Arts Education Master Plan

BOE Candidate Wilma Pang, herself a musician and arts teacher, expressed great excitement about the recently announced SFUSD Arts Master Plan. So I looked it up on the SFUSD website to check it out. "Every school, every student, every day" is their mantra, and the plan documents the critical needs, the potential, and the philosophy of the commission that authored the report. It is a striking, provocative, and ambitious plan.

Here is the conclusion:
The Arts Education Master Plan sets the stage for a process that will provide the students of San Francisco with an exemplary education, one in which they will learn and grow through many and varied experiences in music, dance, drama/theatre, literary and visual arts. The arts will be an integral part of every student’s school day.

Quality arts education depends on excellent teaching at all grade levels. The master plan makes powerful professional development in the arts a priority for administrators, principals, generalist credentialed teachers, arts specialist credentialed teachers, artists-in-residence and arts providers.

The arts, both discrete and integrated into the broader curriculum, must be viewed as inherent to the education of every student, at every school, every day. When woven deeply into the fabric of education, the arts impart a richness, spirit and vitality to the entire experience. Rather than viewing the arts as an "extra" or merely "enrichment," the master plan places the arts where they belong: proudly alongside the other academic subjects, in a spirit of equity and inclusion that is the hallmark of this plan.

The implementation and sustainability of the master plan requires an unprecedented commitment and effort by the Board of Education, district administrators, principals, teachers, students, parents, arts providers, community organizations, city officials, funders and business leaders. It demands the active participation of all members of our community. To change the culture of education in ways that fully embrace the arts, all stakeholders are called upon to advocate and lend support.
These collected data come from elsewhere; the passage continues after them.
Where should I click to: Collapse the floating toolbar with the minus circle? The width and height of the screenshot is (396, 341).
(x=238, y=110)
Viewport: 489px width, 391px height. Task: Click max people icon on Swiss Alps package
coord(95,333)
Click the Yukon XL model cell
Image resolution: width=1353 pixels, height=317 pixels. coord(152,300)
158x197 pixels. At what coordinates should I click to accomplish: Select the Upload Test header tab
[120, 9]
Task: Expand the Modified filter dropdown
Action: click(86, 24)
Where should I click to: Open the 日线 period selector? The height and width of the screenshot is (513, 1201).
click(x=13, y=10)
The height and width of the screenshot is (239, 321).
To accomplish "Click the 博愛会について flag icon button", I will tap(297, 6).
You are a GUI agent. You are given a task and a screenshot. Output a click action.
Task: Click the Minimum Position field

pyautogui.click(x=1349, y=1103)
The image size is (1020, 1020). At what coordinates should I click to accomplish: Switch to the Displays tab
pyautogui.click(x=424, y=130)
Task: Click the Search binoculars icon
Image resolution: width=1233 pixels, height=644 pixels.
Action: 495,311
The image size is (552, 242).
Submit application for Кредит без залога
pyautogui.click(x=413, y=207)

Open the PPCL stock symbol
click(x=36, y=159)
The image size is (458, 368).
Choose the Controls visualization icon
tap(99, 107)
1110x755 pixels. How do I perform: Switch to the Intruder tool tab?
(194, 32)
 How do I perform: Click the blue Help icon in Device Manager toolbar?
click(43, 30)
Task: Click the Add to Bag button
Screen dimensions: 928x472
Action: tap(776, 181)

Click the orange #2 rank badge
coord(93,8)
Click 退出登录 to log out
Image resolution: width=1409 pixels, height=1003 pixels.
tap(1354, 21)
Learning to take creative risks, thinking in new ways, reflecting, creating, rehearsing, practicing and being persistent are some of the ways our students will benefit from the powerful promise of the Arts Education Master Plan, making them more fully present members of society who know the power of their own voices and the promise of their own creativity.

The Arts Education Master Plan for San Francisco reflects the values of our city and the promise of the arts in the lives of each student. We are called upon to be both stewards and advocates of this plan — all of us, today.
The plan sounds wonderfully ambitious. Let's hope the same idealism and excitement that has gone into this plan is sustained in the years to come. Attaining anything close to their ideal will require it.